Assalto alle Sorgenti del Pescara

Popoli: centinaia di visitatori a Pasquetta, tra letture e laboratori per i bambini
POPOLI . Come sempre, nel giorno di Pasquetta la Riserva Sorgenti del Pescara è stata la meta di centinaia di visitatori, desiderosi di ammirare una delle più copiose scaturigini appenniniche, vanto della città di Popoli e del territorio.
Ricco il programma della giornata offerto: laboratori tematici per i più piccoli, lettura e interpretazione delle favole del bosco, visite guidate alla scoperta del ricco mondo dell'area protetta, che ha mostrato ancora una volta il suo indiscusso valore scientifico per la grandissima ricchezza di biodiversità che ospita e che l'hanno resa protagonista di recenti congressi internazionali in materia.
«Il grande afflusso di visitatori della Pasquetta», spiega la direttrice Piera Lisa Di Felice, «è il frutto di un certosino lavoro di promozione che si sta concretizzando negli ultimi anni e che trova la sua punta di diamante nel binomio natura/cultura. Con l'arrivo della primavera, sono riprese le attività nell'area protetta. Oltre mille gli studenti di scuole di vario ordine e grado provenienti non solo dall'Abruzzo ma anche da tante regioni italiane che stanno svolgendo visite guidate e programmi di educazione ambientale volti alla conoscenza della flora, fauna e idrogeologia della Riserva».

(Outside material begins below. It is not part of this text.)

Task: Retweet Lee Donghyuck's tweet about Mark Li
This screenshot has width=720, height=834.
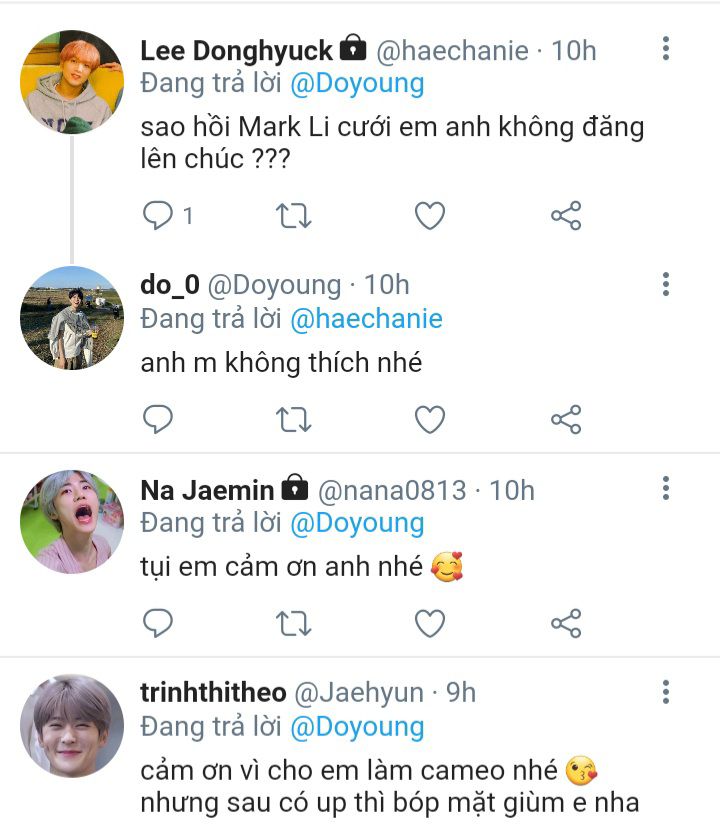Action: point(294,215)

In questa direzione, si rivela proficua la collaborazione con l'Istituto omnicomprensivo di Popoli e con la preside Patrizia Corazzini: nello scorso mese di marzo la Riserva ha partecipato alla settimana sportiva scolastica, riconfermando l'esperienza dello scorso anno nell'ospitare i ragazzi di scuole secondarie di primo grado nell'area protetta e di consentire loro di vivere un diretto contatto con la natura.
«Nei mesi prossimi», annuncia la Di Felice, «si svolgeranno anche giornate tematiche per famiglie dedicate alle fioriture di primavera e alla scoperta della ricca ornitofauna delle Sorgenti».
«La nostra Riserva», fa notare Alfredo La Capruccia, vice sindaco e assessore all'Ambiente, «rimane il cuore di una rete integrata di ricchezze ambientali e il lavoro dell'amministrazione sarà volto alla loro valorizzazione».